◆ **What to produce**: Copy the lines from the line with "1506x1165 pixels." up to and including the line with "tap(87, 39)", requests included, and multiply every click coordinate in the answers by 0.4, rounding to whole numbers with halves rounded up. Leave all other numbers as they are, including the sizes given with the requests.
----------------------------------------
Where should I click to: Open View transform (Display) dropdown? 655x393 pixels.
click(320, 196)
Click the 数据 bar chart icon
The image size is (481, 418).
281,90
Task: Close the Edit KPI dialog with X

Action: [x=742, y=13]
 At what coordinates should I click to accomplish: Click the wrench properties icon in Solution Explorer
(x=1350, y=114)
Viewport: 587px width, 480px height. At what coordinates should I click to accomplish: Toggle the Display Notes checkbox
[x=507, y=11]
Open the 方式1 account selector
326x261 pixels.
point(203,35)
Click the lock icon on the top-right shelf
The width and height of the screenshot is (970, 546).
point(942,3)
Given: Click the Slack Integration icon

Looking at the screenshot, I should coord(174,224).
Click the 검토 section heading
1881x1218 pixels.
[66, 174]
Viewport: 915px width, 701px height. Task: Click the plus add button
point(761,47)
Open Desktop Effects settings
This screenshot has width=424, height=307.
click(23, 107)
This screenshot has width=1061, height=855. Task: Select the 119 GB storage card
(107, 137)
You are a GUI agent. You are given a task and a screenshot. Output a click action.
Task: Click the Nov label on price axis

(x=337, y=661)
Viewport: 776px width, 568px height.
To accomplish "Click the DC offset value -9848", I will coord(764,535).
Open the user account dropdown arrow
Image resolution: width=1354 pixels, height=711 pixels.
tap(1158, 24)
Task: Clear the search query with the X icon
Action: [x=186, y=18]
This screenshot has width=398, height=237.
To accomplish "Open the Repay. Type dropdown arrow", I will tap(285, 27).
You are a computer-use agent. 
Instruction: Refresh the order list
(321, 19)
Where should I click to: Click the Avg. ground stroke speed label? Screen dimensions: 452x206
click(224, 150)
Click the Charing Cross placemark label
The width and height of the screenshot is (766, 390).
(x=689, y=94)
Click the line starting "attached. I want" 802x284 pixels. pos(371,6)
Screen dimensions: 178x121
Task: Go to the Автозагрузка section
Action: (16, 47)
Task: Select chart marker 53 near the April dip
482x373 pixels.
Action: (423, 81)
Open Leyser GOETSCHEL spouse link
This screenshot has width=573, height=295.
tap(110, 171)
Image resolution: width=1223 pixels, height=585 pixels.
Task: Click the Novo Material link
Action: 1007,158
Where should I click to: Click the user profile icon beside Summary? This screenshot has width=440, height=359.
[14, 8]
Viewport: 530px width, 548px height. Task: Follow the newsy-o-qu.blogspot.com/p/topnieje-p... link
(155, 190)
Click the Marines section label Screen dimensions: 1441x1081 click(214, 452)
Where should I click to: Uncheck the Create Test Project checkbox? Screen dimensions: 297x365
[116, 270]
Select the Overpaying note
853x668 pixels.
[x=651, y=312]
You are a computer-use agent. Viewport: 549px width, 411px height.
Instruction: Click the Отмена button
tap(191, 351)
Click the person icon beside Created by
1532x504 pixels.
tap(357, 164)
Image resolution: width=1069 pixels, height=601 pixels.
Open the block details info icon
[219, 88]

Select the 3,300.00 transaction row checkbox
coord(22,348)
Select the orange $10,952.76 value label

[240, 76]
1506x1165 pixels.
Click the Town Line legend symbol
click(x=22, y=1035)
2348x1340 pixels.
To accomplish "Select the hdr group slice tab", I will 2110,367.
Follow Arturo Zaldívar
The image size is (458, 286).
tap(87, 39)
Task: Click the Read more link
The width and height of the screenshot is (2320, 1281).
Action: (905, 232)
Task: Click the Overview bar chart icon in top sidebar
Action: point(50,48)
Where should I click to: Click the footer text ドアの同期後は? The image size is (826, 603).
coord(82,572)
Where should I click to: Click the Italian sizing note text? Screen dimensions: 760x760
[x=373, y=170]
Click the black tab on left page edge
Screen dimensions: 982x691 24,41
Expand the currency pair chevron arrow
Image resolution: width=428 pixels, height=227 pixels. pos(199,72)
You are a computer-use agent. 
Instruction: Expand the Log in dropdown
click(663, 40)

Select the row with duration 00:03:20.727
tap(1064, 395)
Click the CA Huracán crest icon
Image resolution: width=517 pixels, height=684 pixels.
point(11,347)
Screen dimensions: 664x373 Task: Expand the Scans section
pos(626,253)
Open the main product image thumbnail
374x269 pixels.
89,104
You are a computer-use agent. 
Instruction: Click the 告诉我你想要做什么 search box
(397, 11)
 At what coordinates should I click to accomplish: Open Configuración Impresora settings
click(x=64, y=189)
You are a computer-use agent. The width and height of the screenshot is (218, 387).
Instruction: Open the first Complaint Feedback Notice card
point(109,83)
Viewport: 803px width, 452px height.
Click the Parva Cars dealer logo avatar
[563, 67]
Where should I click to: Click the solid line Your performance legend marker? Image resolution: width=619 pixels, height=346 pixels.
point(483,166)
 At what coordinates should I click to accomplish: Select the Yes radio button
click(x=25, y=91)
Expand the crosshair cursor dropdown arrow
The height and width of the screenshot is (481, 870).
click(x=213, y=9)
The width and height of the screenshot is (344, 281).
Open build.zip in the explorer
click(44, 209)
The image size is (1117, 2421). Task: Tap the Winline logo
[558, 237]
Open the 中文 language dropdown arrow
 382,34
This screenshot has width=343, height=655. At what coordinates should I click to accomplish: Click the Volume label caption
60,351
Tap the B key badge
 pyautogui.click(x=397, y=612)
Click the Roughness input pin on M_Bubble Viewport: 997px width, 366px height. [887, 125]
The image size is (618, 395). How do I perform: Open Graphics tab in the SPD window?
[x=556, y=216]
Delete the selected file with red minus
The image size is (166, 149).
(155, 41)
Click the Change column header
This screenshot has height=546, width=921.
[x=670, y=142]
----------------------------------------
◆ **Full answer**:
1506x1165 pixels.
Click the Town Line legend symbol
click(x=9, y=414)
2348x1340 pixels.
To accomplish "Select the hdr group slice tab", I will 844,147.
Follow Arturo Zaldívar
The image size is (458, 286).
tap(35, 16)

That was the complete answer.